Update the rows from the start through the line containing "Looking at the screenshot, I should coord(242,294)." by replacing "Function description" with "Function name", changing nothing else.
— START Records —
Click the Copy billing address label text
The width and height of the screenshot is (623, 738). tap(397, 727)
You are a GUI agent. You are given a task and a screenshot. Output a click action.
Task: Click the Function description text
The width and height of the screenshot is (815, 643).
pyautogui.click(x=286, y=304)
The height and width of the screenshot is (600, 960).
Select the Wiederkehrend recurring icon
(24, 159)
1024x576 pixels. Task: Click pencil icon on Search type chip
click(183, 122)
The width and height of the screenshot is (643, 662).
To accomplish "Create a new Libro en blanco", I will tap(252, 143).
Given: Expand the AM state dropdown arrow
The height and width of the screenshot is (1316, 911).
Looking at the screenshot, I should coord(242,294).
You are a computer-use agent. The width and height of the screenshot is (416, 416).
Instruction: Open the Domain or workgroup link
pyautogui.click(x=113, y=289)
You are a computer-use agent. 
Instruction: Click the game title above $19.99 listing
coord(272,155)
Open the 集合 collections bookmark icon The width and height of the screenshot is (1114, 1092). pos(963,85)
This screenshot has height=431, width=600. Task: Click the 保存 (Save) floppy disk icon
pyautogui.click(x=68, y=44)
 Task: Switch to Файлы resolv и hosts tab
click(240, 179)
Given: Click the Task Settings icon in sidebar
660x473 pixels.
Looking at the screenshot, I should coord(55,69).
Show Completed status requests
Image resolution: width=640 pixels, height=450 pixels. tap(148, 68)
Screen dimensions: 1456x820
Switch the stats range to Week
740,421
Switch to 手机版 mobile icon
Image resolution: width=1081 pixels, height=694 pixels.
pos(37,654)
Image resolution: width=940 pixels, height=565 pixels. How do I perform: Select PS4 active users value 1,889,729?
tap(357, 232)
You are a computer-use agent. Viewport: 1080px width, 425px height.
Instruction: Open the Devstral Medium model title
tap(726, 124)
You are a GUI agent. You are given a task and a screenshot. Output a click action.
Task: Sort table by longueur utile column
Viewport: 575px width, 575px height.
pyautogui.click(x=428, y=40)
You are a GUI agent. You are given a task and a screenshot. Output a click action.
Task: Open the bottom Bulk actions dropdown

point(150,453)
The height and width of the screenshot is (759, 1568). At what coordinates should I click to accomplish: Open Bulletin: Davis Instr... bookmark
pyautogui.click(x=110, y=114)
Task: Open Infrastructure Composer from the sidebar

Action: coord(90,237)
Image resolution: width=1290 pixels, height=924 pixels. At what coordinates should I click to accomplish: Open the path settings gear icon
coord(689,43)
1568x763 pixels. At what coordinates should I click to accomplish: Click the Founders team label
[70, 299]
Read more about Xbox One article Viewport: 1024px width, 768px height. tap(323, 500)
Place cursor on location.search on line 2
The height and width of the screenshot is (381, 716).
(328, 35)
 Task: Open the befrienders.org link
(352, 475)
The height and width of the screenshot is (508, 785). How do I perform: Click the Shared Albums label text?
— END Records —
[Output of the task]
Click the Copy billing address label text
The width and height of the screenshot is (623, 738). tap(397, 727)
You are a GUI agent. You are given a task and a screenshot. Output a click action.
Task: Click the Function name text
The width and height of the screenshot is (815, 643).
pyautogui.click(x=286, y=304)
The height and width of the screenshot is (600, 960).
Select the Wiederkehrend recurring icon
(24, 159)
1024x576 pixels. Task: Click pencil icon on Search type chip
click(183, 122)
The width and height of the screenshot is (643, 662).
To accomplish "Create a new Libro en blanco", I will tap(252, 143).
Given: Expand the AM state dropdown arrow
The height and width of the screenshot is (1316, 911).
Looking at the screenshot, I should coord(242,294).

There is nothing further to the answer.